(SUPPLIED DATA Opens)
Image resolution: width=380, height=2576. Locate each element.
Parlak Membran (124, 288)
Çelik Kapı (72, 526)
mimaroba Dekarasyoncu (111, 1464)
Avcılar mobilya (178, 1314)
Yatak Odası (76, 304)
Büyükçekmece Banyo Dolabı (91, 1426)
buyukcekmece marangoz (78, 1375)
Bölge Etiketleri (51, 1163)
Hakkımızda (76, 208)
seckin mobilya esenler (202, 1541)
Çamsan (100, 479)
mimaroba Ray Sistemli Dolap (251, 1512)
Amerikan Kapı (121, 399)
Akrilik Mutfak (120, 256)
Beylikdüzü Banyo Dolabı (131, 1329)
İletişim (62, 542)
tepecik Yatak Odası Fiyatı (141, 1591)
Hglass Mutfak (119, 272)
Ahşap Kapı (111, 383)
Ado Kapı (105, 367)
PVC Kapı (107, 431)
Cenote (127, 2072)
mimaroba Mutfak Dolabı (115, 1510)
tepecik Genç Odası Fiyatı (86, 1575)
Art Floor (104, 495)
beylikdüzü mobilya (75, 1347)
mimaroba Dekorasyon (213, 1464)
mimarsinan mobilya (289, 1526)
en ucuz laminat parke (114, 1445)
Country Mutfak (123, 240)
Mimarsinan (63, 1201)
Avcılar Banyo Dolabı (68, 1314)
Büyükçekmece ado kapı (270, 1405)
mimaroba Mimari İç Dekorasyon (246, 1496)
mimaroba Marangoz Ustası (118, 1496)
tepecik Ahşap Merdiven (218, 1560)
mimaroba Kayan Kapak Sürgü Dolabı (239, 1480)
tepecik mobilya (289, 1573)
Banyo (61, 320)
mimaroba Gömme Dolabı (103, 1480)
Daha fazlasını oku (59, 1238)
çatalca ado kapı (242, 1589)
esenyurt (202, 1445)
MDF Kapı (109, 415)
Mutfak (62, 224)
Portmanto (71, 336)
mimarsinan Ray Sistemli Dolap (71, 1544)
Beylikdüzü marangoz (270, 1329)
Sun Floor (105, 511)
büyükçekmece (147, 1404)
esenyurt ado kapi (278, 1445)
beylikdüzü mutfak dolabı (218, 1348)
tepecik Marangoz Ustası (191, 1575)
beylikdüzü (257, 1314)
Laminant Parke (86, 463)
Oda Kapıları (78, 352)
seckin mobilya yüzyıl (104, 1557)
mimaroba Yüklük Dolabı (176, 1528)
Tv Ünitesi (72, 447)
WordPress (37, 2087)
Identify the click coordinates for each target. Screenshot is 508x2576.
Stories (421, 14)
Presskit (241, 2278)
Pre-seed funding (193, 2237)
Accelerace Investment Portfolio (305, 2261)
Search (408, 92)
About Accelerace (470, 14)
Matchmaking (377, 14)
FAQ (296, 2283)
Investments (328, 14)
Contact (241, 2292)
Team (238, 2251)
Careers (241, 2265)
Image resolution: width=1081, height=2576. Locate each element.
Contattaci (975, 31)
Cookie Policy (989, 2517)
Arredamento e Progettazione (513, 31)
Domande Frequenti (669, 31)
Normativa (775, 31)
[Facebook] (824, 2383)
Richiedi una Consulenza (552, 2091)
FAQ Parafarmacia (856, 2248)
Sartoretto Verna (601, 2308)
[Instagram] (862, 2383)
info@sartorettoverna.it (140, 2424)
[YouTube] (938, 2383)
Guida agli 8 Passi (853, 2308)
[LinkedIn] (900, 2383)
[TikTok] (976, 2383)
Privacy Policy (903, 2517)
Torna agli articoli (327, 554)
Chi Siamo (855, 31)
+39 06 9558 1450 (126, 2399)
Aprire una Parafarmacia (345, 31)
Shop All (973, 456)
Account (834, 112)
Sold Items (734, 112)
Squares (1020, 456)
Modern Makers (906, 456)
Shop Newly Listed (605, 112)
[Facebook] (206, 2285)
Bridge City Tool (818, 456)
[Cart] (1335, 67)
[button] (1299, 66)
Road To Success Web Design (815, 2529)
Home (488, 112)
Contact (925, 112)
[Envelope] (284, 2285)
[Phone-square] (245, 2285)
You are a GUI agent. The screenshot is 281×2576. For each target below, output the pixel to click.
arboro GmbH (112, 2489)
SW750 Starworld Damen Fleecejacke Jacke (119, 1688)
(SUPPLIED DATA Closes)
▶ **HOW TO COMPLETE THIS TASK**: Pull every line containing "Ustası" out of the records.

▶ **COMPLETED TASK**:
mimaroba Marangoz Ustası (118, 1496)
tepecik Marangoz Ustası (191, 1575)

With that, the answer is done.